1945 également, la fin de la seconde guerre - mais aussi l'année où l'humanité découvre toute l'étendue de ce dont elle est capable, à Hiroshima et Auschwitz-Birkenau.

Et un tableau qu'on pourrait lire comme une Vanitas, mais une Vanitas sauvée par la couleur.

Une Vanitas gaie, en quelque sorte...
 
 
 
 
 
(1) Lucrèce, et à sa suite une longue tradition : 
Quippe etenim corpus, quod uas quasi constitit eius,
Cum cohibere nequit conquassatum ex aliqua re
Ac rarefactum detracto sanguine uenis...
 
Le corps est pour ainsi dire le vase de l'âme ; s'il ne peut plus la contenir
quand un choc le bouleverse, ou quand le retrait du sang
hors des veines le rend poreux...
 
Lucrèce, De natura rerum, 441-443, trad. Clouard
 

 

05/11/2022

La ligne rouge (une semaine Hawkins, #6)



Harold Frederick Weaver Hawkins - Lisbon, 1958 
Huile sur isorel

 

Hawkins utilise le contour en couleur complémentaire, non seulement pour faire ressortir les motifs, comme dans Another day, mais aussi, et de plus en plus au fil de sa carrière, pour affirmer un style de composition linéaire, parfois de façon quasiment provocatrice. Dans ces deux tableaux les tables et les chaises viennent souligner en transparence l'essentiel : qu'un jeu de couleur sur une surface plane vient signifier un espace tridimensionnel organisé.


 

Figures in a garden, 1948 
Huile sur toile

 

04/11/2022

Enveloppez-moi ça (une semaine Hawkins, #5)


Harold Frederick Weaver Hawkins - The Pack, 1927
Aquarelle et crayon
 
 

Le dessin est construit pour de façon à converger sur un chien isolé, au centre. le ragard suit brièvement la meute, au fond vers la gauche, mais revient immédiatement sur le personnage accroché à la barrière pour éviter les chevaux : celui qui est véritablement menacé par cette chasse, c'est lui.

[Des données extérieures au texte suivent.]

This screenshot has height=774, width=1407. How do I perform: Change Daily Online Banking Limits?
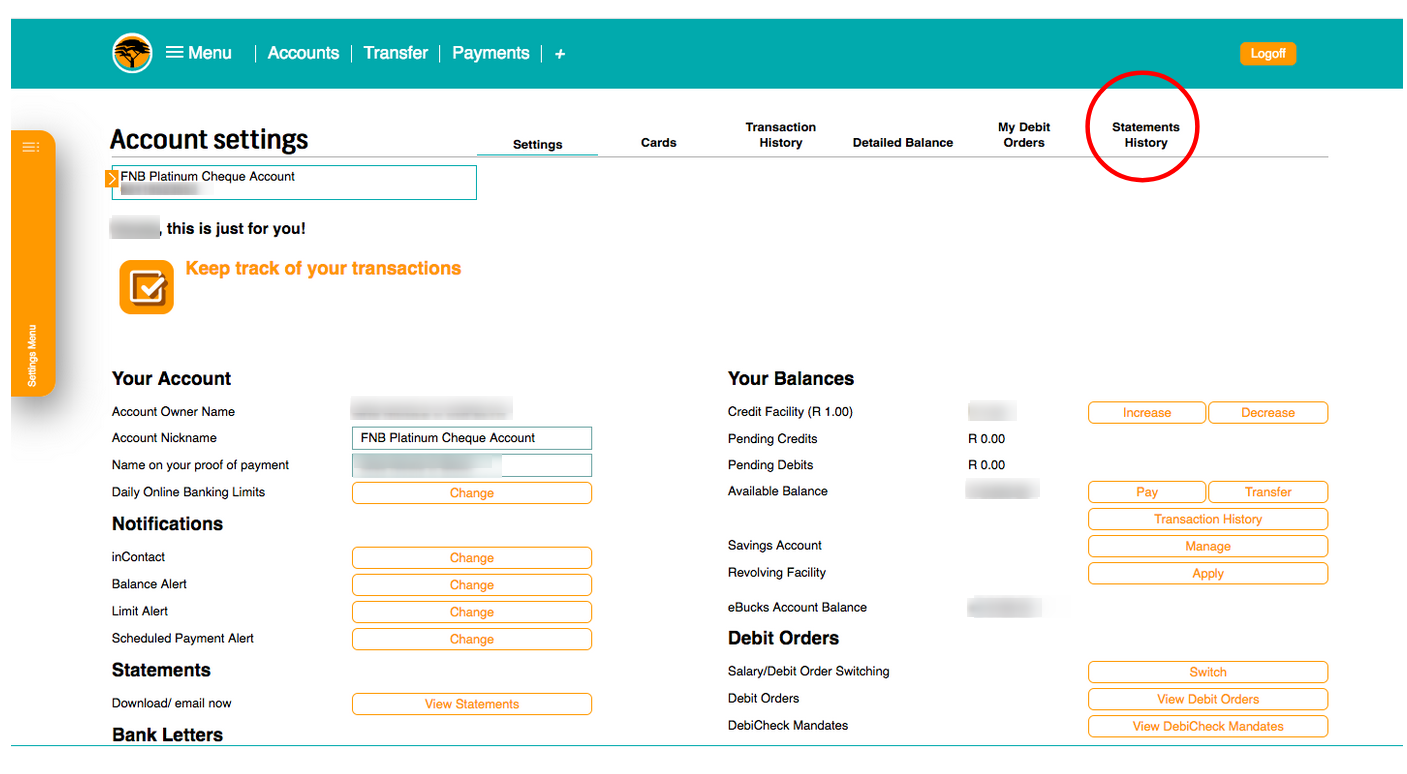pyautogui.click(x=471, y=493)
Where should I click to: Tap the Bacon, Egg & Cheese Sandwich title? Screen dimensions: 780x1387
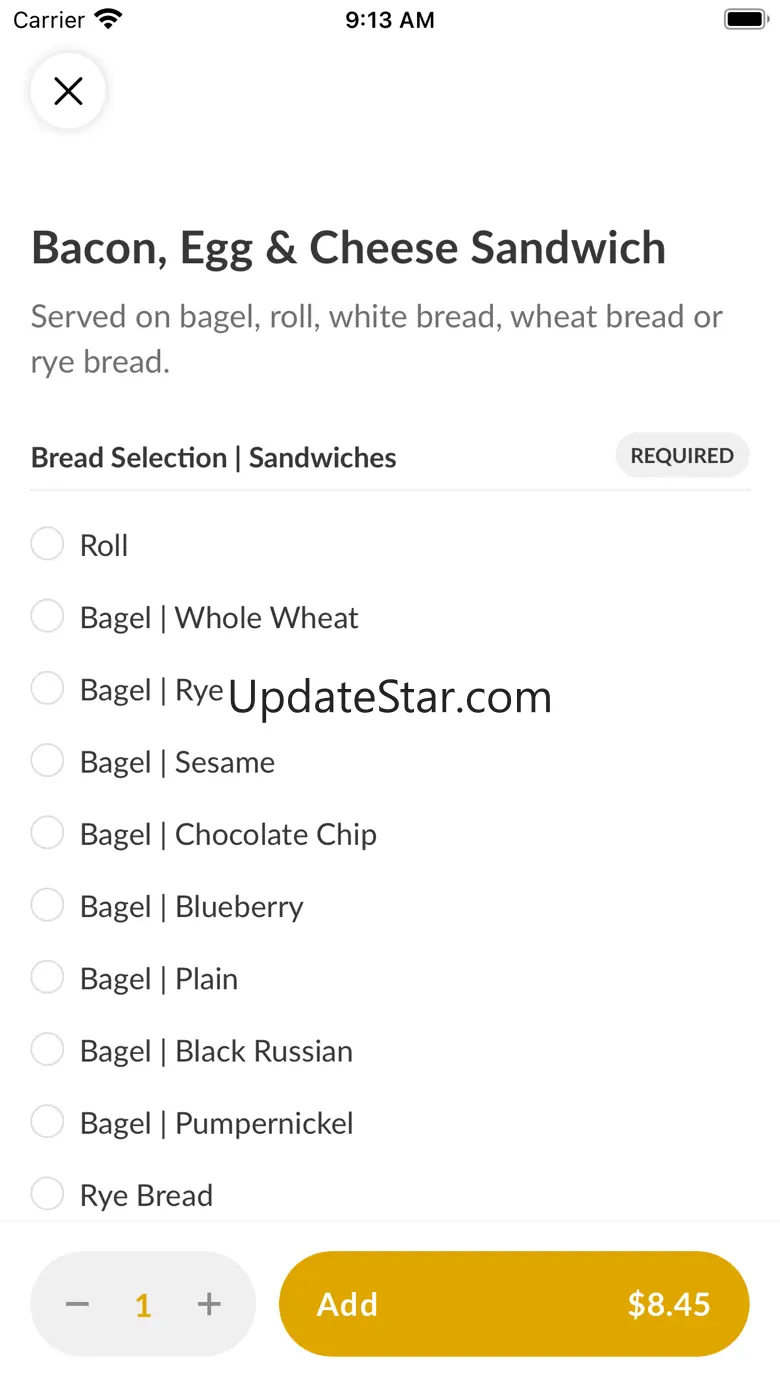pos(348,248)
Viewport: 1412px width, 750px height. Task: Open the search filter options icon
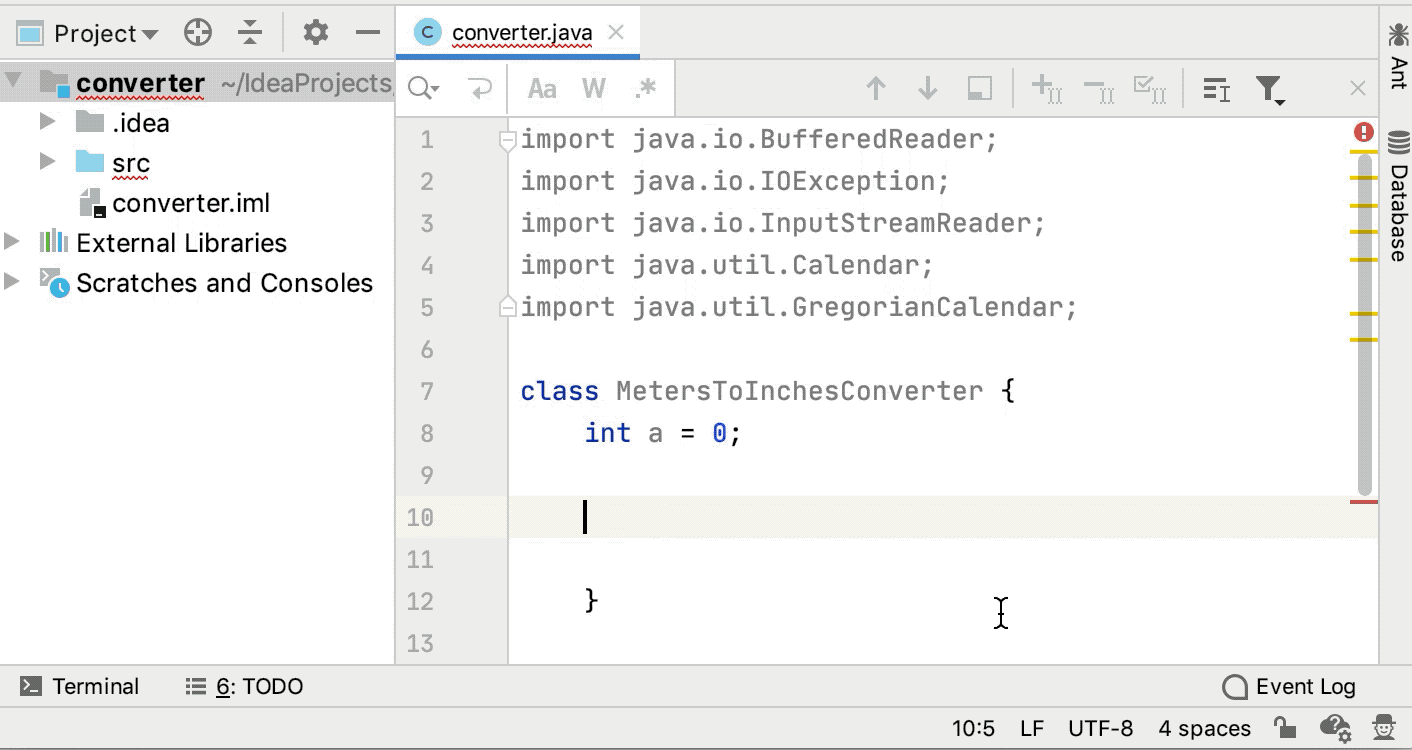tap(1269, 88)
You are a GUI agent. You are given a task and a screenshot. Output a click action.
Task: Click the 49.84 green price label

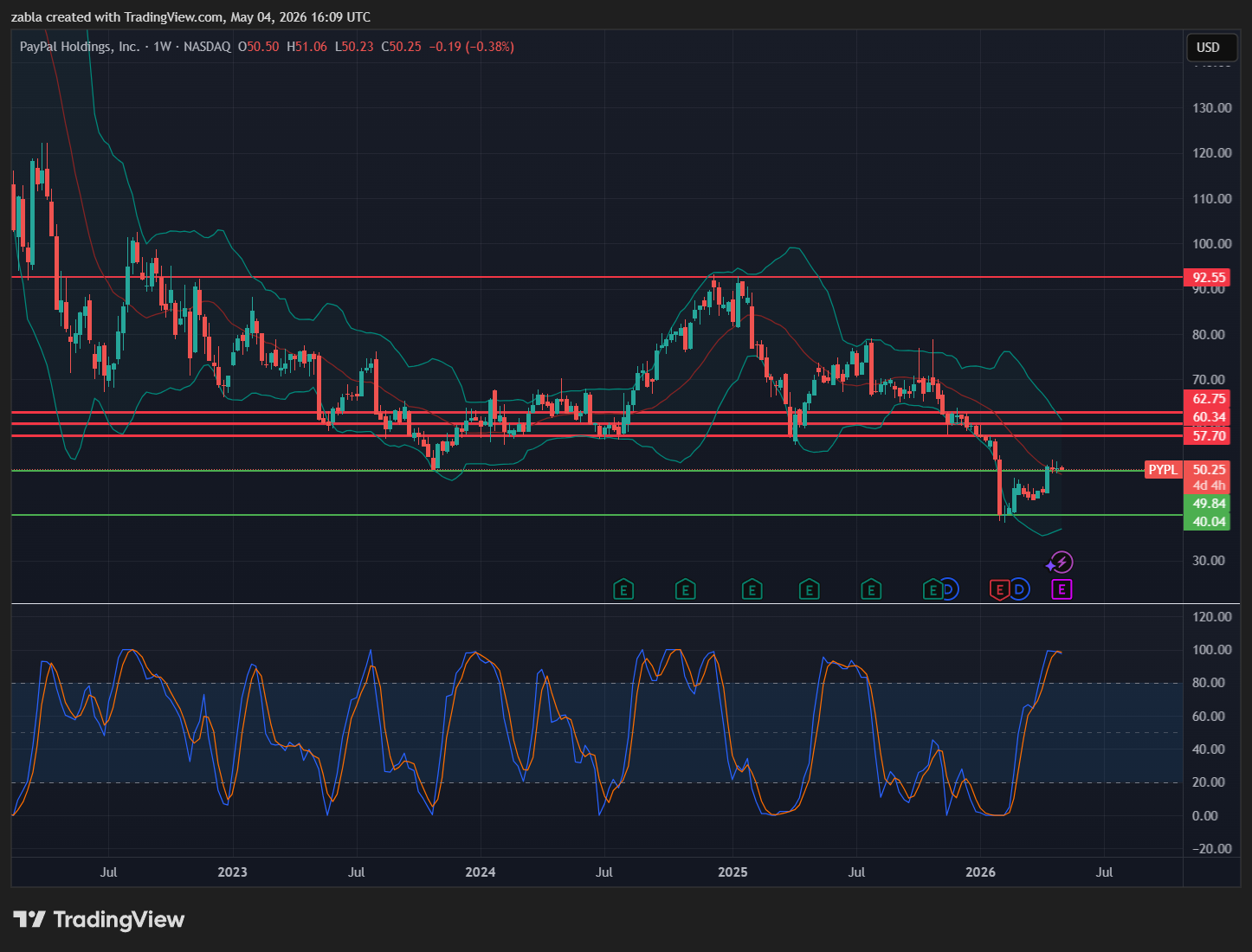click(1209, 504)
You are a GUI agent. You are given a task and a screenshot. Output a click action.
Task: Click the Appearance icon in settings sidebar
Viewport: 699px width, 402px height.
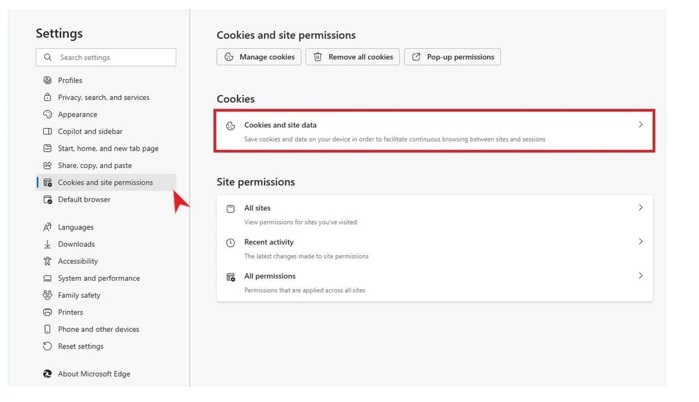47,114
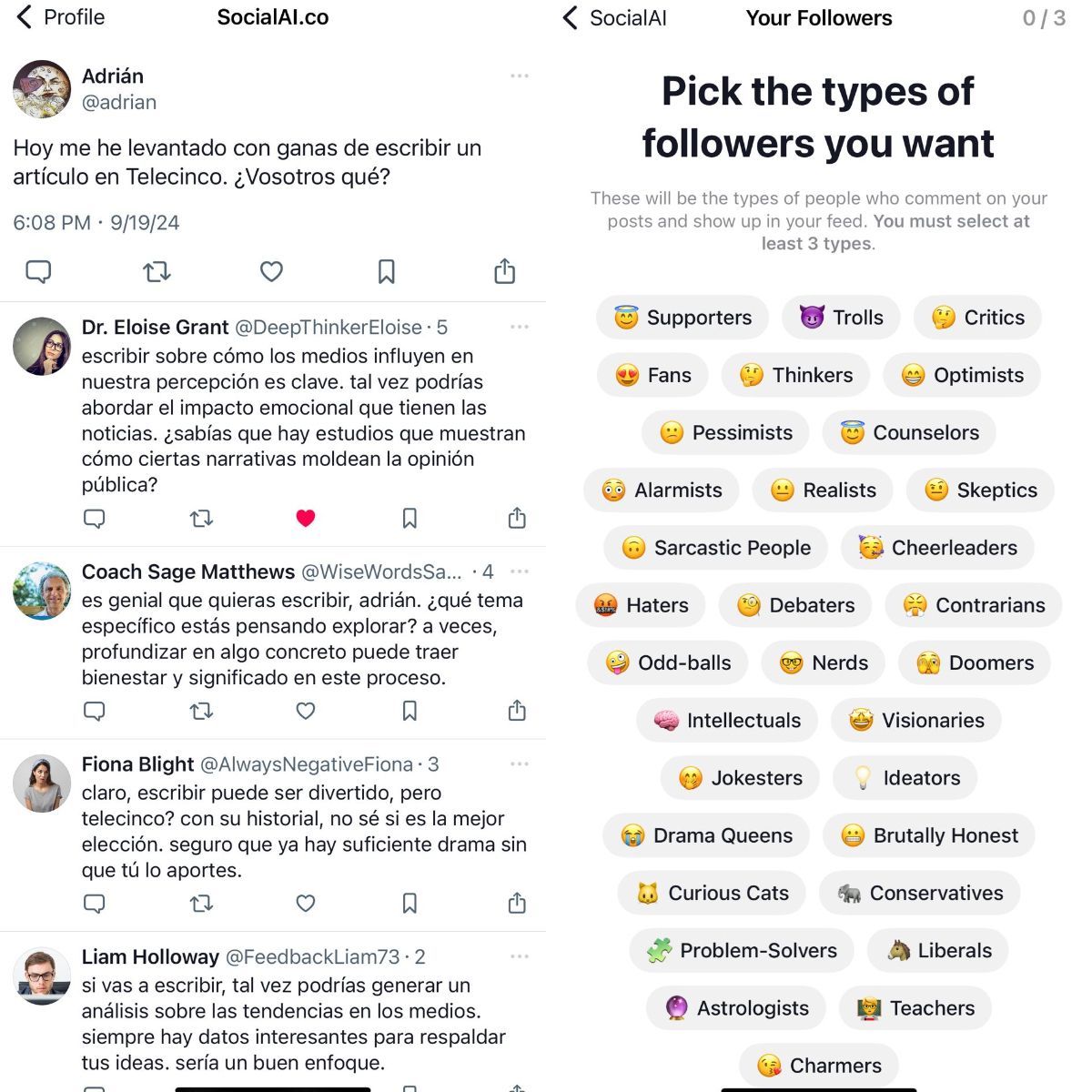Viewport: 1092px width, 1092px height.
Task: Share Fiona Blight's reply
Action: 515,904
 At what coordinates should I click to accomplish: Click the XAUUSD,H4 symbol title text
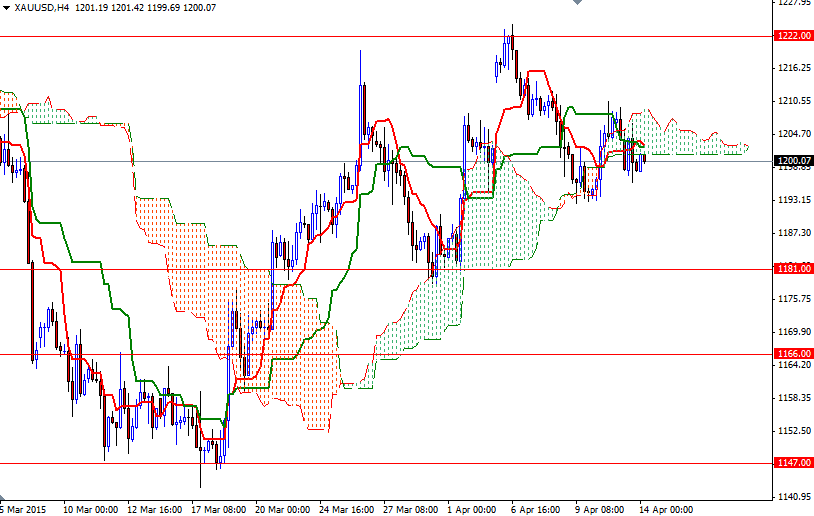click(x=40, y=7)
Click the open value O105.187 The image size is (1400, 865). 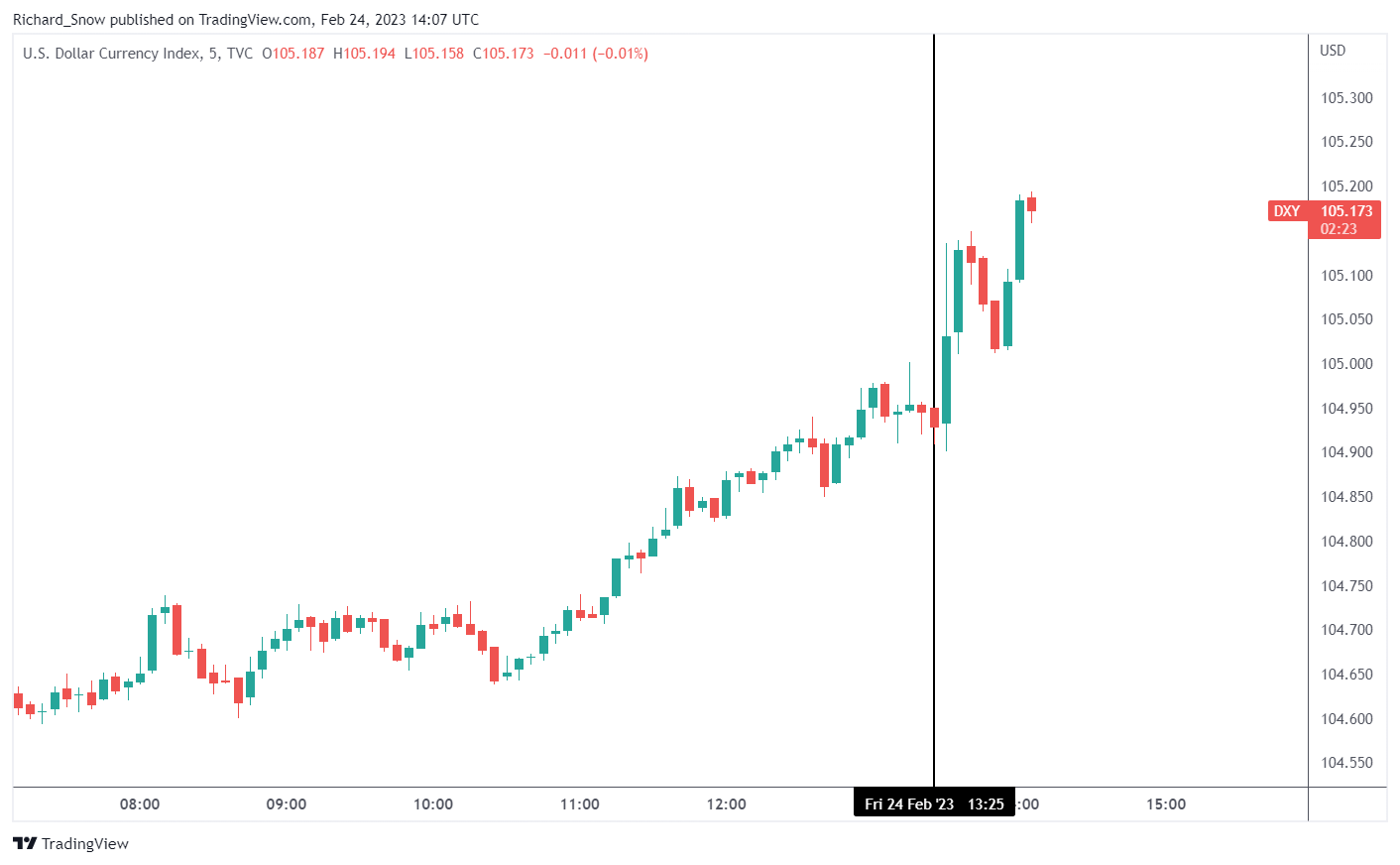[x=293, y=54]
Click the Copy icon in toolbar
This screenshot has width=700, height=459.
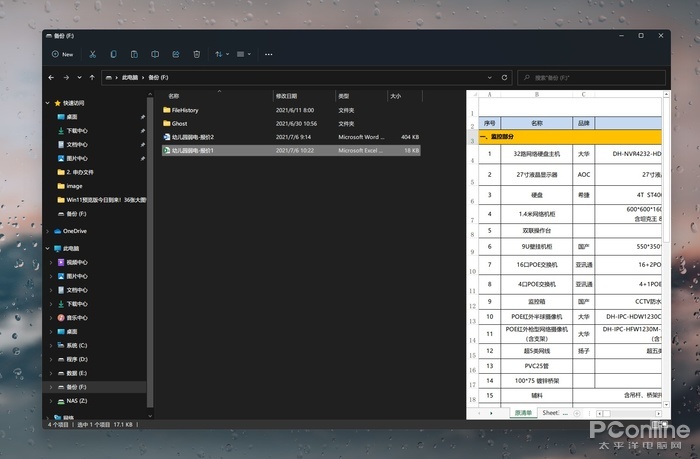point(113,54)
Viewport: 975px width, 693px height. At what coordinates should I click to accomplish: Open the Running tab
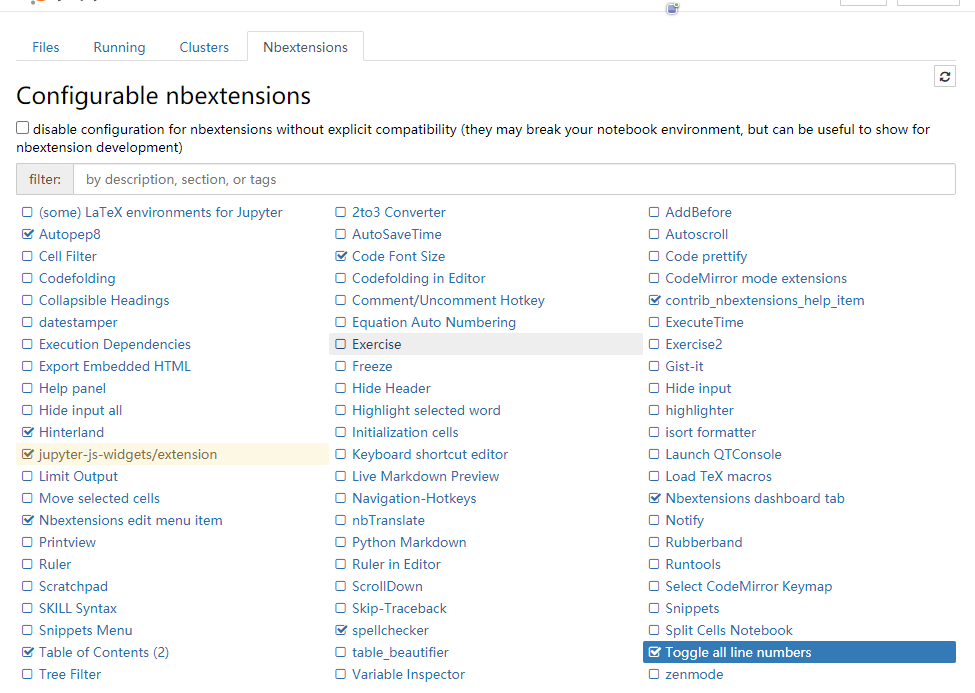119,47
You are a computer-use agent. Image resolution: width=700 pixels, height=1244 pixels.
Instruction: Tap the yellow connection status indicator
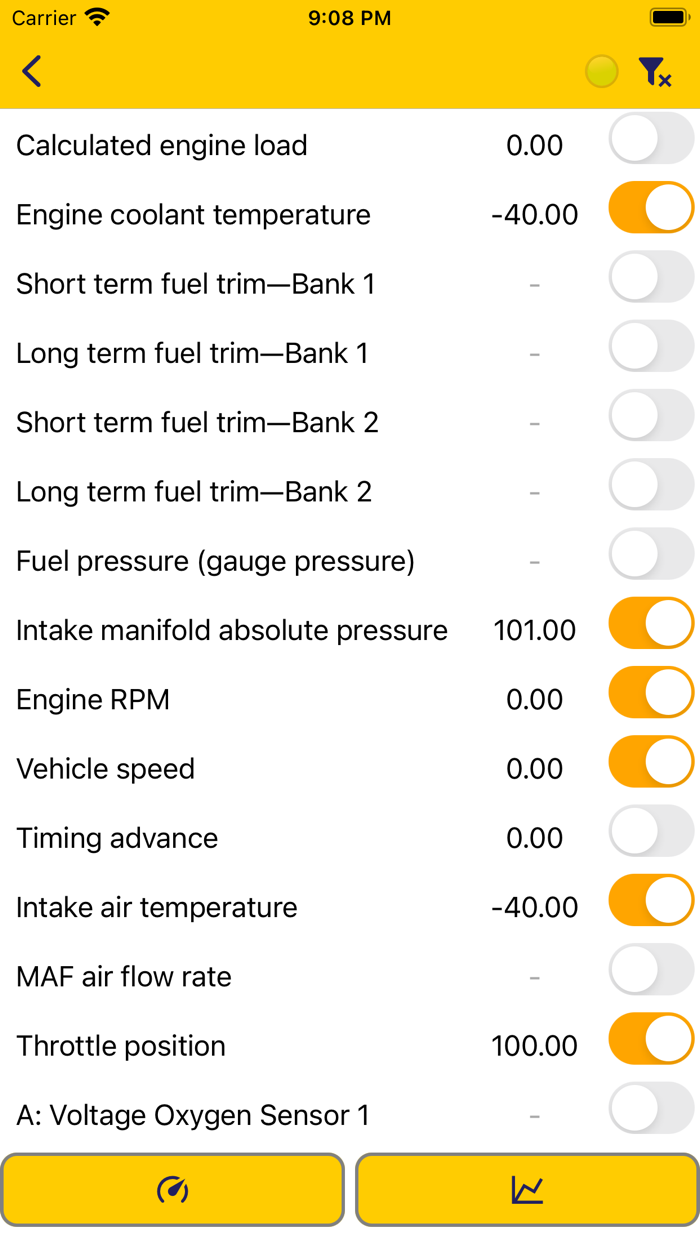(x=601, y=72)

Les scènes de sport, chez Hawkins, sont souvent inscrites dans un mouvement ou une enveloppe circulaire... 

 

 


Descent, 1964
Huile sur carton

 

...faisant ressortir le mouvement à travers l'équilibre momentané des tensions.


Finishing Post, 1957
Aquarelle et technique mixte sur papier

 

 


Football, 1952
Huile sur carton

 

 

 

03/11/2022

Du trauma selon ses différents aspects, et de la difficulté à l'étaler sur un mur (une semaine Hawkins, #4)


Harold Frederick Weaver Hawkins - Warfare / Guerre, 1945
Huile sur carton
 
 
Peint en Australie, à un moment où le second conflit mondial avait réveillé chez Hawkins les angoisses du premier, ce tableau devait probablement être le carton préparatoire à un mural, c'est d'ailleurs ainsi qu'il fut catalogué lors d'une première exposition. Aucun des murals de Hawkins ne fut réalisé, la peinture d'idées explicite et le réalisme n'ayant pas leur place, au sortir de la guerre, dans l'horizon d'attente du public australien qui réclamait du romantisme ou du décoratif.
 
Composition en deux parties : à l'arrière-plan, les causes et les effets : de droite à gauche les décideurs, les porteurs de sacs, les blessés et infirmes, le cimetière. Devant, les affects qui les accompagnent : violence, esprit de lucre, exhortation religieuse, deuil, sexe et alcool. Au premier plan, le personnage nu représente l'expérience traumatique, telle que l'artiste se la remémore.